### WORK INSTRUCTIONS
Transcribe the lines exactly, beginning with the one that contains "You are a computer-use" and ending with the final line of the records. Do not transcribe pictures.

Records from a data source
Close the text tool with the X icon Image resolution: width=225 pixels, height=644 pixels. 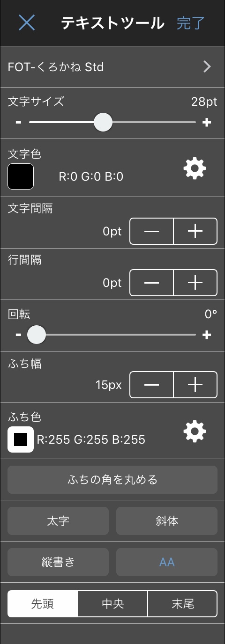pyautogui.click(x=27, y=22)
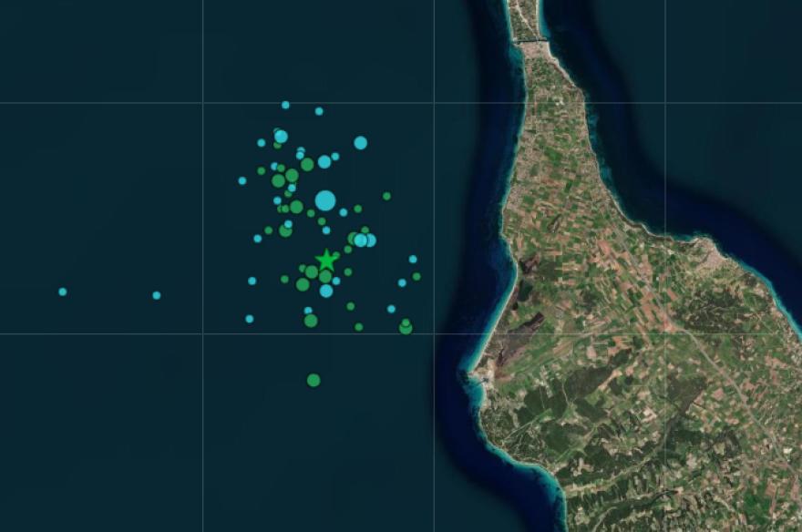This screenshot has width=802, height=532.
Task: Select the isolated green dot east of the largest cyan circle
Action: click(386, 196)
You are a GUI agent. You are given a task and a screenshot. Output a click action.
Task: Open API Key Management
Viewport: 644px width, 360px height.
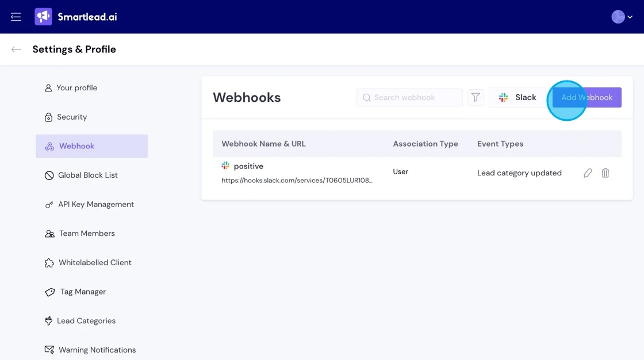tap(96, 204)
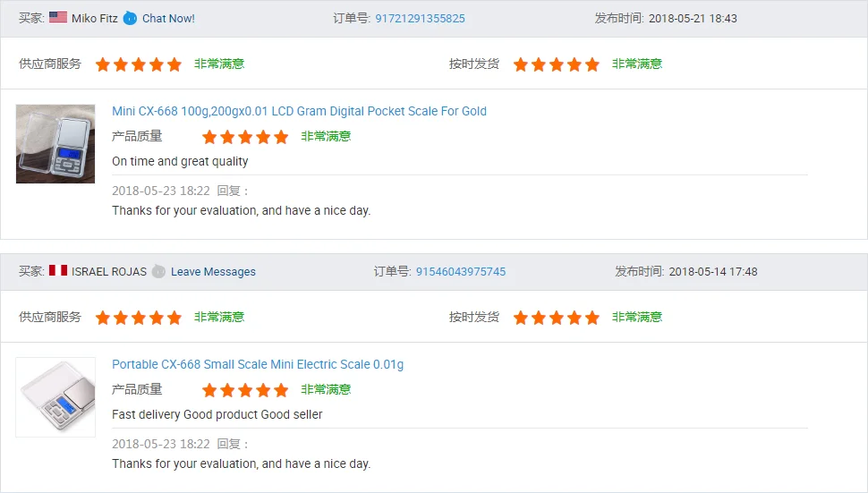Screen dimensions: 868x493
Task: Click the US flag icon next to Miko Fitz
Action: click(58, 18)
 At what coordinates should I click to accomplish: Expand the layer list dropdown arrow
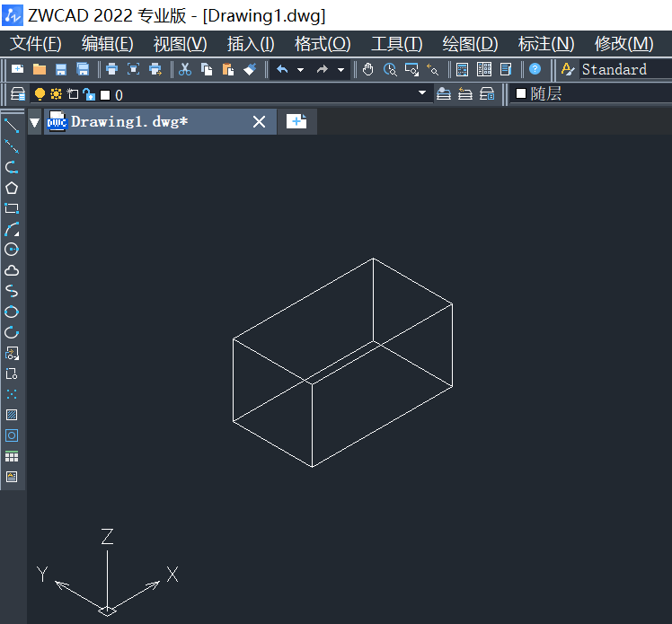coord(422,93)
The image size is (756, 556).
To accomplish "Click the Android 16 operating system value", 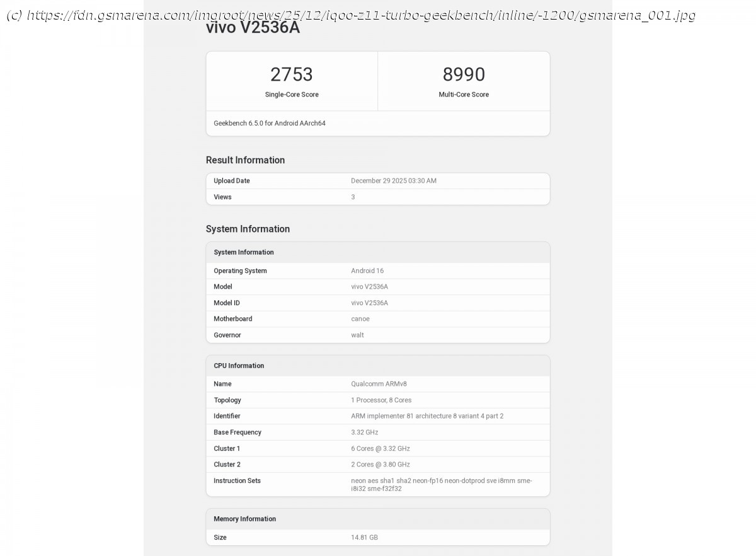I will click(x=367, y=271).
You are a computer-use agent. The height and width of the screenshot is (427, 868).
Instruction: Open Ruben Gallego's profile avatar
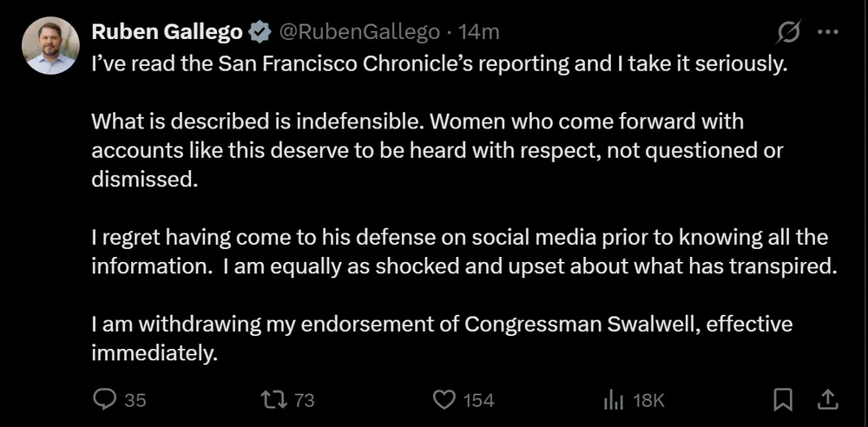pos(50,45)
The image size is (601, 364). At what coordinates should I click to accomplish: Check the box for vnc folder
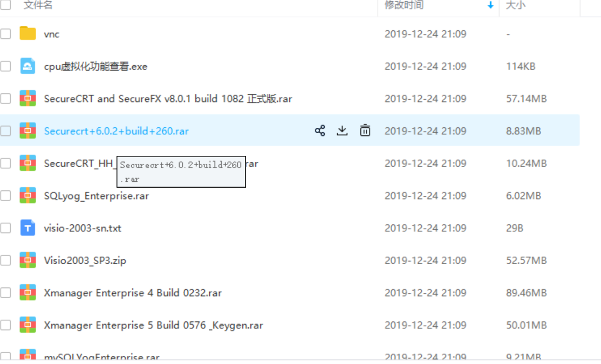click(5, 34)
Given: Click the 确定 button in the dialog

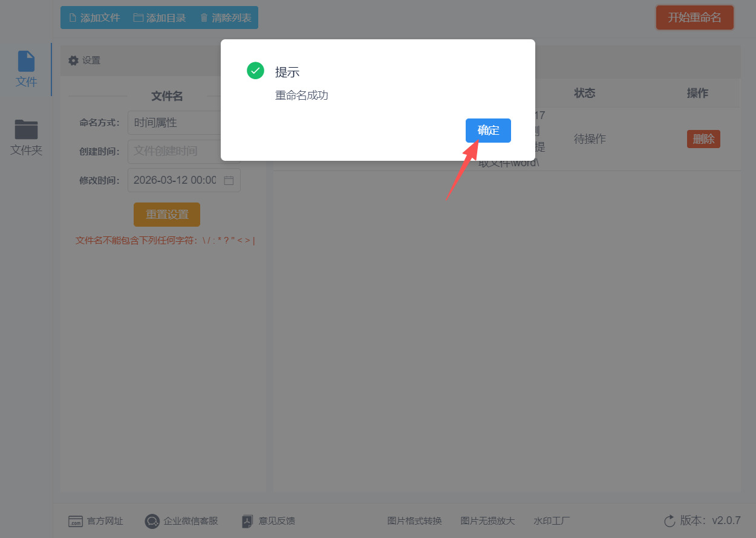Looking at the screenshot, I should [488, 130].
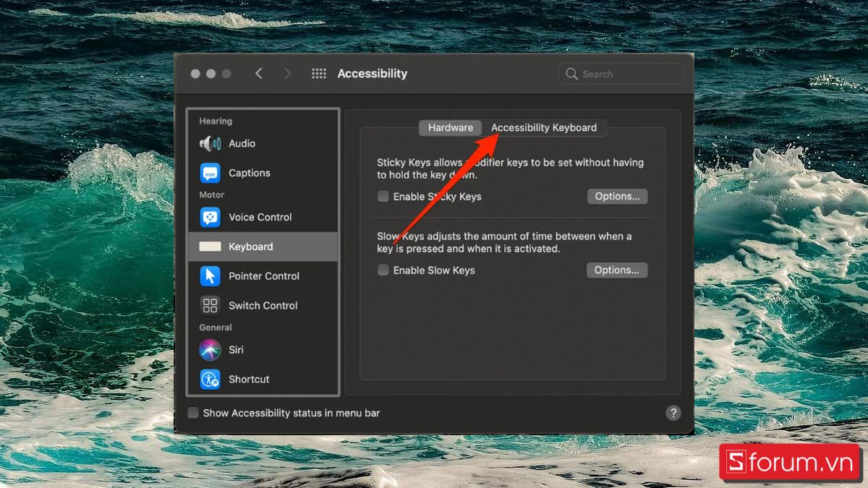Click the forward navigation arrow
Screen dimensions: 868x488
pyautogui.click(x=287, y=73)
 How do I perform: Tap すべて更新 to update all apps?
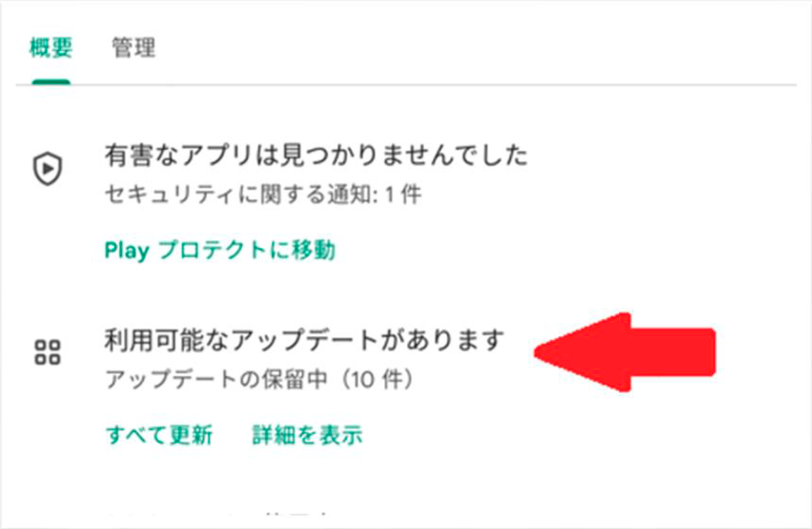tap(159, 435)
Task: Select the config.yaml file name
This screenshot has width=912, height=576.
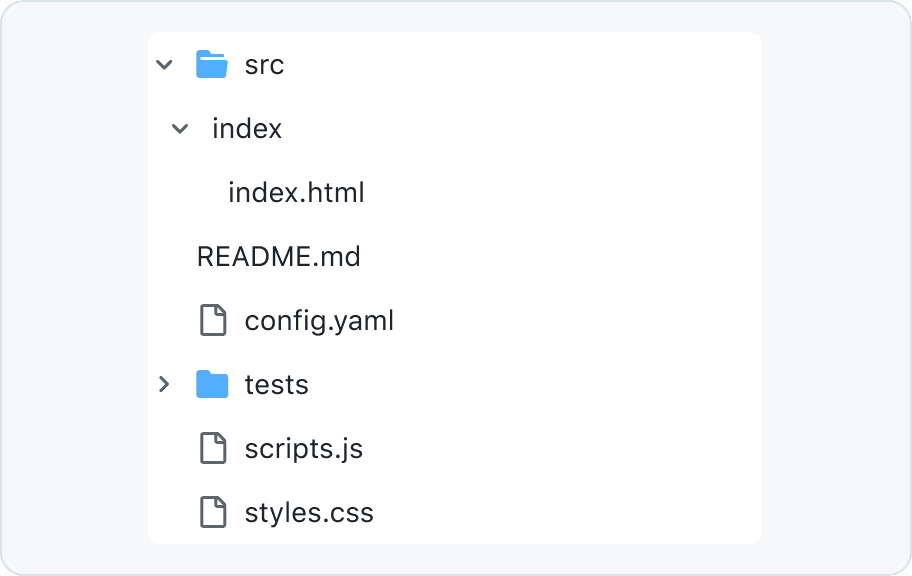Action: coord(319,321)
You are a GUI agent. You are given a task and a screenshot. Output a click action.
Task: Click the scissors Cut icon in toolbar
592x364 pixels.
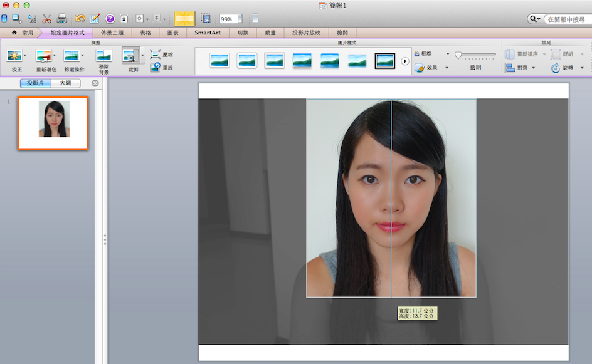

### WRITTEN SOLUTION
You are a computer-use agent. The height and width of the screenshot is (427, 868).
Instruction: Open Ruben Gallego's profile avatar
pos(50,45)
The image size is (601, 364). At what coordinates should I click to accomplish: Check the box for vnc folder
click(5, 34)
Given: Click the 确定 button in the dialog

Looking at the screenshot, I should [488, 130].
Click the forward navigation arrow
Screen dimensions: 868x488
pyautogui.click(x=287, y=73)
 How do I perform: Tap すべて更新 to update all apps?
tap(159, 435)
Task: Select the config.yaml file name
This screenshot has width=912, height=576.
Action: coord(319,321)
You are a GUI agent. You are given a task and a screenshot. Output a click action.
Task: Click the scissors Cut icon in toolbar
592x364 pixels.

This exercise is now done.